TechOpenAI's new GPT-4o dazzles with real-time sound and image analysis

OpenAI's new GPT‑4o dazzles with real-time sound and image analysis

OpenAI has unveiled its latest achievement—the GPT-4o model, which can analyze sound, image, and text in real time. Surprisingly, the model demonstrates an extraordinary speed of reaction to received sound signals.

Images source: © Unsplash

Dominik Adamczyk

14 May 2024 08:04

Artificial intelligence enthusiasts eagerly awaited the OpenAI Spring Update - a presentation by the creators of ChatGPT. The anticipation before the event was boosted by loud industry announcements about the potential unveiling of a new AI technology-based internet search engine. However, this time, the spotlight was on the latest model.
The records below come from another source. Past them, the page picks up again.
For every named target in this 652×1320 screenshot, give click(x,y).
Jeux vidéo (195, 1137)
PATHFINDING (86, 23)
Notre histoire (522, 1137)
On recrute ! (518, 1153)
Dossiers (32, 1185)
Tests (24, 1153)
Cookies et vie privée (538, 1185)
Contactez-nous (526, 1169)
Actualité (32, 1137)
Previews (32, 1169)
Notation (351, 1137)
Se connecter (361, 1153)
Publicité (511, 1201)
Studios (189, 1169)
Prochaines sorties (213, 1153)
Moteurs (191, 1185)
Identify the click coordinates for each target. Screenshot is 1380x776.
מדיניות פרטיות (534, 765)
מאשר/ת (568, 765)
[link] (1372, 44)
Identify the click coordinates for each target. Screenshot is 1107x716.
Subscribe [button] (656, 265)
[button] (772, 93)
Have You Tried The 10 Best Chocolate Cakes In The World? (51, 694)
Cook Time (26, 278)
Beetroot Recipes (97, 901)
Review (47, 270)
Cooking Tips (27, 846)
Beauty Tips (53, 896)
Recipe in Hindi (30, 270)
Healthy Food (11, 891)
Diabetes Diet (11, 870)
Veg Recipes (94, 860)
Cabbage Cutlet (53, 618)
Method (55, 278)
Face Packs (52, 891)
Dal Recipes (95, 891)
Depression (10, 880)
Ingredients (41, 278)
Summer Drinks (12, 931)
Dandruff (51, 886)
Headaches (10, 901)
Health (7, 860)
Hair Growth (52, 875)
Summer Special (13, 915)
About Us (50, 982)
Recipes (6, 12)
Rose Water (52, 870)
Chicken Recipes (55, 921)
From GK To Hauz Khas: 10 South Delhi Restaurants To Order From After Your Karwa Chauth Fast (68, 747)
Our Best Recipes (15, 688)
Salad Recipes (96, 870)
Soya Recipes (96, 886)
GPT-4o operates in real-time

OpenAI introduced the GPT-4o model, facilitating more natural interactions. According to the company's declarations, GPT-4o responds to sound signals in barely 230 milliseconds, which means an average response time of 320 milliseconds for a reply. This speed is comparable to the response time during a conversation with a human. Performance-wise, the model is on par with GPT-4 Turbo for analyzing English text and even outperforming it in other languages.

OpenAI claims that its new GPT-4o model has also significantly improved the interpretation of images and sounds compared to existing models. So, what can this new tool do? One of my highlights was a demonstration in which GPT-4o was asked to start counting from one to ten.

GPT-4o's response to commands to change the pace was instantaneous, happening in real time. Another fascinating instance was when GPT-4o acted as a Spanish language teacher, analyzing objects it saw through the camera.

When can we expect access to GPT-4o? OpenAI has announced that text and graphic functions of the GPT-4o model are already available today in ChatGPT. The new model can be accessed in the free version, and subscription users can enjoy up to five times the message limits. OpenAI also plans to release a new version of the GPT-4o voice mode in an alpha version for ChatGPT Plus users in the upcoming weeks.

Remember, OpenAI isn't just about ChatGPT. The forthcoming Sora model will enable users to create videos, an advancement many creators keenly anticipate.